#### Records supplied ####

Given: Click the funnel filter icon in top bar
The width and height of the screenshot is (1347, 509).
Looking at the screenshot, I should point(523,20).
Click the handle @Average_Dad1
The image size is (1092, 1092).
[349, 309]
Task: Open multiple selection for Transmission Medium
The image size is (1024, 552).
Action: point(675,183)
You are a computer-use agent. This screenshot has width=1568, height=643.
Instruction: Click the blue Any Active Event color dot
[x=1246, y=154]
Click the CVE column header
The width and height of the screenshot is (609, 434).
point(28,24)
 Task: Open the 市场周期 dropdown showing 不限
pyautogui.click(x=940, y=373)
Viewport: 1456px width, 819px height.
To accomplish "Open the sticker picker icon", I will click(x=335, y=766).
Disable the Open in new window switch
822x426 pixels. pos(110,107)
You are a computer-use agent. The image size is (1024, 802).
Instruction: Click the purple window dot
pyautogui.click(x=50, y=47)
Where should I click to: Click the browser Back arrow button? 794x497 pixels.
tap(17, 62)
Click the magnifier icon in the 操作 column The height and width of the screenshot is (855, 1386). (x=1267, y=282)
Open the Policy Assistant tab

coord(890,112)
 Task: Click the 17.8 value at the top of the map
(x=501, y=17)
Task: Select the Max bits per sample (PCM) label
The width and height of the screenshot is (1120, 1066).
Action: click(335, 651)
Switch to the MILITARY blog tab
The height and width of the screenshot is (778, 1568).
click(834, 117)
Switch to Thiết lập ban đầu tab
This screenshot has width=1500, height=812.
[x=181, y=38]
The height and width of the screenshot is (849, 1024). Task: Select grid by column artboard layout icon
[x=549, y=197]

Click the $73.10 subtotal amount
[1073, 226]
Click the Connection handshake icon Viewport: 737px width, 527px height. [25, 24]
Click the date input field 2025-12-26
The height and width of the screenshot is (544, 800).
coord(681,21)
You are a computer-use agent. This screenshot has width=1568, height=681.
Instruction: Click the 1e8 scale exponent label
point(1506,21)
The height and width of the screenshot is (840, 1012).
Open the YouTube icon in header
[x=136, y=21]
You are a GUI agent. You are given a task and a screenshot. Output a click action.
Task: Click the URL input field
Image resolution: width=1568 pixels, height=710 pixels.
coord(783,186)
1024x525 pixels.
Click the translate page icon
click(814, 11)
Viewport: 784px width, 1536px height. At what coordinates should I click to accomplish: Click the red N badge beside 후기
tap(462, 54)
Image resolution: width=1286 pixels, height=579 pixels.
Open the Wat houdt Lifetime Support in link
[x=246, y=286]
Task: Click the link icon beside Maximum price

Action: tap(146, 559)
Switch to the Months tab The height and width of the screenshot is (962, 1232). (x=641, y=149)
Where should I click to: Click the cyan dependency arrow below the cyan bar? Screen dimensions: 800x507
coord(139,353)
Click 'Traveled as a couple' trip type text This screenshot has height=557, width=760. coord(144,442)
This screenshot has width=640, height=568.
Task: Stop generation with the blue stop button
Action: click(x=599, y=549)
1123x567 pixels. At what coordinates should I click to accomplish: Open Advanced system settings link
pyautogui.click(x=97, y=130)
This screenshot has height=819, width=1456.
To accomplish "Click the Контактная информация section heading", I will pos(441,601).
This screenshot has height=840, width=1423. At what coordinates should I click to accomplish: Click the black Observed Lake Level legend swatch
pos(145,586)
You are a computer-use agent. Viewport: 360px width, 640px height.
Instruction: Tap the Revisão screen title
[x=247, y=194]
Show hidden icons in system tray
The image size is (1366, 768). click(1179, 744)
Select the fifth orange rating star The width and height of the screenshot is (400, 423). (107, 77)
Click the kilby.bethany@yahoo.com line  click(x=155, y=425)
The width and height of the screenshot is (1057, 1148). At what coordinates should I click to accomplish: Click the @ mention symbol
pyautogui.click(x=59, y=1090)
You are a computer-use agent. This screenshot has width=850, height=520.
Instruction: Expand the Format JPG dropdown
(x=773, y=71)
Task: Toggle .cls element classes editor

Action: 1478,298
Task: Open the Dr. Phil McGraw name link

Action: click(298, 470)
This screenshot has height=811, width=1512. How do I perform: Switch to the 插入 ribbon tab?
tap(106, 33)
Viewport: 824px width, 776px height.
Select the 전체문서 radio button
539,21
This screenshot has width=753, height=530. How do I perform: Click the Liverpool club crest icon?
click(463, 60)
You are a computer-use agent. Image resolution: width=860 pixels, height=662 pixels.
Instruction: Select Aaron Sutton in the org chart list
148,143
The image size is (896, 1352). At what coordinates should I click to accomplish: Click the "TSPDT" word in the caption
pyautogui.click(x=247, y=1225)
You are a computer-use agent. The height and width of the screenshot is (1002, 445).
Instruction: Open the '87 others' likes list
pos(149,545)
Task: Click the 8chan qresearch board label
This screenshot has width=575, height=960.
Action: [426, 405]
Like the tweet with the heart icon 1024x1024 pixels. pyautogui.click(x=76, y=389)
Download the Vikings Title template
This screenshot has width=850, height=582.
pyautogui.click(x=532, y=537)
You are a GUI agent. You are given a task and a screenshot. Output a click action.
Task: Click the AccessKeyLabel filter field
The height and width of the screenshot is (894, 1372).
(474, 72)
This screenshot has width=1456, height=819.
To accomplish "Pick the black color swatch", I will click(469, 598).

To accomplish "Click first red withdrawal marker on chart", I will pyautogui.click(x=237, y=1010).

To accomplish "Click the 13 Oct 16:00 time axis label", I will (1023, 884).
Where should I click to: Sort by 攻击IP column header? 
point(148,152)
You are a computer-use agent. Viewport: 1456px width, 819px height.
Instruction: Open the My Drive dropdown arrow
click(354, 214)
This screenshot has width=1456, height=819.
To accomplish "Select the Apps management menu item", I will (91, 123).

####

» **What needs to be done**:
Render every line of the records above as a Markdown table with the columns "No." and "Entry", numbering each row and omitting blank lines.

» **Reply**:
| No. | Entry |
|---|---|
| 1 | Given: Click the funnel filter icon in top bar |
| 2 | The width and height of the screenshot is (1347, 509). |
| 3 | Looking at the screenshot, I should point(523,20). |
| 4 | Click the handle @Average_Dad1 |
| 5 | The image size is (1092, 1092). |
| 6 | [349, 309] |
| 7 | Task: Open multiple selection for Transmission Medium |
| 8 | The image size is (1024, 552). |
| 9 | Action: point(675,183) |
| 10 | You are a computer-use agent. This screenshot has width=1568, height=643. |
| 11 | Instruction: Click the blue Any Active Event color dot |
| 12 | [x=1246, y=154] |
| 13 | Click the CVE column header |
| 14 | The width and height of the screenshot is (609, 434). |
| 15 | point(28,24) |
| 16 |  Task: Open the 市场周期 dropdown showing 不限 |
| 17 | pyautogui.click(x=940, y=373) |
| 18 | Viewport: 1456px width, 819px height. |
| 19 | To accomplish "Open the sticker picker icon", I will click(x=335, y=766). |
| 20 | Disable the Open in new window switch |
| 21 | 822x426 pixels. pos(110,107) |
| 22 | You are a computer-use agent. The image size is (1024, 802). |
| 23 | Instruction: Click the purple window dot |
| 24 | pyautogui.click(x=50, y=47) |
| 25 | Where should I click to: Click the browser Back arrow button? 794x497 pixels. |
| 26 | tap(17, 62) |
| 27 | Click the magnifier icon in the 操作 column The height and width of the screenshot is (855, 1386). (x=1267, y=282) |
| 28 | Open the Policy Assistant tab |
| 29 | coord(890,112) |
| 30 |  Task: Click the 17.8 value at the top of the map |
| 31 | (x=501, y=17) |
| 32 | Task: Select the Max bits per sample (PCM) label |
| 33 | The width and height of the screenshot is (1120, 1066). |
| 34 | Action: click(335, 651) |
| 35 | Switch to the MILITARY blog tab |
| 36 | The height and width of the screenshot is (778, 1568). |
| 37 | click(834, 117) |
| 38 | Switch to Thiết lập ban đầu tab |
| 39 | This screenshot has width=1500, height=812. |
| 40 | [x=181, y=38] |
| 41 | The height and width of the screenshot is (849, 1024). Task: Select grid by column artboard layout icon |
| 42 | [x=549, y=197] |
| 43 | Click the $73.10 subtotal amount |
| 44 | [1073, 226] |
| 45 | Click the Connection handshake icon Viewport: 737px width, 527px height. [25, 24] |
| 46 | Click the date input field 2025-12-26 |
| 47 | The height and width of the screenshot is (544, 800). |
| 48 | coord(681,21) |
| 49 | You are a computer-use agent. This screenshot has width=1568, height=681. |
| 50 | Instruction: Click the 1e8 scale exponent label |
| 51 | point(1506,21) |
| 52 | The height and width of the screenshot is (840, 1012). |
| 53 | Open the YouTube icon in header |
| 54 | [x=136, y=21] |
| 55 | You are a GUI agent. You are given a task and a screenshot. Output a click action. |
| 56 | Task: Click the URL input field |
| 57 | Image resolution: width=1568 pixels, height=710 pixels. |
| 58 | coord(783,186) |
| 59 | 1024x525 pixels. |
| 60 | Click the translate page icon |
| 61 | click(814, 11) |
| 62 | Viewport: 784px width, 1536px height. At what coordinates should I click to accomplish: Click the red N badge beside 후기 |
| 63 | tap(462, 54) |
| 64 | Image resolution: width=1286 pixels, height=579 pixels. |
| 65 | Open the Wat houdt Lifetime Support in link |
| 66 | [x=246, y=286] |
| 67 | Task: Click the link icon beside Maximum price |
| 68 | Action: tap(146, 559) |
| 69 | Switch to the Months tab The height and width of the screenshot is (962, 1232). (x=641, y=149) |
| 70 | Where should I click to: Click the cyan dependency arrow below the cyan bar? Screen dimensions: 800x507 |
| 71 | coord(139,353) |
| 72 | Click 'Traveled as a couple' trip type text This screenshot has height=557, width=760. coord(144,442) |
| 73 | This screenshot has width=640, height=568. |
| 74 | Task: Stop generation with the blue stop button |
| 75 | Action: click(x=599, y=549) |
| 76 | 1123x567 pixels. At what coordinates should I click to accomplish: Open Advanced system settings link |
| 77 | pyautogui.click(x=97, y=130) |
| 78 | This screenshot has height=819, width=1456. |
| 79 | To accomplish "Click the Контактная информация section heading", I will pos(441,601). |
| 80 | This screenshot has height=840, width=1423. At what coordinates should I click to accomplish: Click the black Observed Lake Level legend swatch |
| 81 | pos(145,586) |
| 82 | You are a computer-use agent. Viewport: 360px width, 640px height. |
| 83 | Instruction: Tap the Revisão screen title |
| 84 | [x=247, y=194] |
| 85 | Show hidden icons in system tray |
| 86 | The image size is (1366, 768). click(1179, 744) |
| 87 | Select the fifth orange rating star The width and height of the screenshot is (400, 423). (107, 77) |
| 88 | Click the kilby.bethany@yahoo.com line  click(x=155, y=425) |
| 89 | The width and height of the screenshot is (1057, 1148). At what coordinates should I click to accomplish: Click the @ mention symbol |
| 90 | pyautogui.click(x=59, y=1090) |
| 91 | You are a computer-use agent. This screenshot has width=850, height=520. |
| 92 | Instruction: Expand the Format JPG dropdown |
| 93 | (x=773, y=71) |
| 94 | Task: Toggle .cls element classes editor |
| 95 | Action: 1478,298 |
| 96 | Task: Open the Dr. Phil McGraw name link |
| 97 | Action: click(298, 470) |
| 98 | This screenshot has height=811, width=1512. How do I perform: Switch to the 插入 ribbon tab? |
| 99 | tap(106, 33) |
| 100 | Viewport: 824px width, 776px height. |
| 101 | Select the 전체문서 radio button |
| 102 | 539,21 |
| 103 | This screenshot has width=753, height=530. How do I perform: Click the Liverpool club crest icon? |
| 104 | click(463, 60) |
| 105 | You are a computer-use agent. Image resolution: width=860 pixels, height=662 pixels. |
| 106 | Instruction: Select Aaron Sutton in the org chart list |
| 107 | 148,143 |
| 108 | The image size is (896, 1352). At what coordinates should I click to accomplish: Click the "TSPDT" word in the caption |
| 109 | pyautogui.click(x=247, y=1225) |
| 110 | You are a computer-use agent. The height and width of the screenshot is (1002, 445). |
| 111 | Instruction: Open the '87 others' likes list |
| 112 | pos(149,545) |
| 113 | Task: Click the 8chan qresearch board label |
| 114 | This screenshot has width=575, height=960. |
| 115 | Action: [426, 405] |
| 116 | Like the tweet with the heart icon 1024x1024 pixels. pyautogui.click(x=76, y=389) |
| 117 | Download the Vikings Title template |
| 118 | This screenshot has width=850, height=582. |
| 119 | pyautogui.click(x=532, y=537) |
| 120 | You are a GUI agent. You are given a task and a screenshot. Output a click action. |
| 121 | Task: Click the AccessKeyLabel filter field |
| 122 | The height and width of the screenshot is (894, 1372). |
| 123 | (474, 72) |
| 124 | This screenshot has width=1456, height=819. |
| 125 | To accomplish "Pick the black color swatch", I will click(469, 598). |
| 126 | To accomplish "Click first red withdrawal marker on chart", I will pyautogui.click(x=237, y=1010). |
| 127 | To accomplish "Click the 13 Oct 16:00 time axis label", I will (1023, 884). |
| 128 | Where should I click to: Sort by 攻击IP column header?  |
| 129 | point(148,152) |
| 130 | You are a computer-use agent. Viewport: 1456px width, 819px height. |
| 131 | Instruction: Open the My Drive dropdown arrow |
| 132 | click(354, 214) |
| 133 | This screenshot has width=1456, height=819. |
| 134 | To accomplish "Select the Apps management menu item", I will (91, 123). |